For the records below, print the lines from the line with "Where should I click to: Click the gear" through the line with "Screen dimensions: 1366x636" exactly as written; include both end lines and exclude the rest.

Recorded data:
━━━━━━━━
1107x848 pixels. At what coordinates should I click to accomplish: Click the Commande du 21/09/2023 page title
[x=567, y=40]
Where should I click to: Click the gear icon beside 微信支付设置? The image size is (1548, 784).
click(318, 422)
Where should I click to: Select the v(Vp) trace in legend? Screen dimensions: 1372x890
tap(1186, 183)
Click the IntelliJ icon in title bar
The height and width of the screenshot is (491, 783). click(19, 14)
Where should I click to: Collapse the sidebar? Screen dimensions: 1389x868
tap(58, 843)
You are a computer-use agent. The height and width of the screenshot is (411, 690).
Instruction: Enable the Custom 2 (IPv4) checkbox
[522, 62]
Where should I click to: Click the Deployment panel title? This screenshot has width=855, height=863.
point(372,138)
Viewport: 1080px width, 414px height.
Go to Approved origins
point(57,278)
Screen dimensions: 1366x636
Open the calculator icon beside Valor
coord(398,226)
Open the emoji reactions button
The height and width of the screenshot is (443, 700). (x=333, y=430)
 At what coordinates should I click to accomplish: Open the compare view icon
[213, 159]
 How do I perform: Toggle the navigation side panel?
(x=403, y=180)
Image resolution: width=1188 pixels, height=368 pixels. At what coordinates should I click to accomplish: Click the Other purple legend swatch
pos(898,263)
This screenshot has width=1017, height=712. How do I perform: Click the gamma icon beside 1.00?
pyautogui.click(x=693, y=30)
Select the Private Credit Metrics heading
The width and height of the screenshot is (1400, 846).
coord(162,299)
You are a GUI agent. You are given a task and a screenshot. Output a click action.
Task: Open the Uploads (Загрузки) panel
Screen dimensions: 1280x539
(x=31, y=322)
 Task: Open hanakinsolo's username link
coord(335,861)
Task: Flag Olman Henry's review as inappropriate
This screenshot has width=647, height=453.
━━━━━━━━
[TASK RESULT]
Where should I click to: Click the gear icon beside 微信支付设置? The image size is (1548, 784).
click(318, 422)
Where should I click to: Select the v(Vp) trace in legend? Screen dimensions: 1372x890
tap(1186, 183)
Click the IntelliJ icon in title bar
The height and width of the screenshot is (491, 783). click(19, 14)
Where should I click to: Collapse the sidebar? Screen dimensions: 1389x868
tap(58, 843)
You are a computer-use agent. The height and width of the screenshot is (411, 690).
Instruction: Enable the Custom 2 (IPv4) checkbox
[522, 62]
Where should I click to: Click the Deployment panel title? This screenshot has width=855, height=863.
point(372,138)
Viewport: 1080px width, 414px height.
Go to Approved origins
point(57,278)
Screen dimensions: 1366x636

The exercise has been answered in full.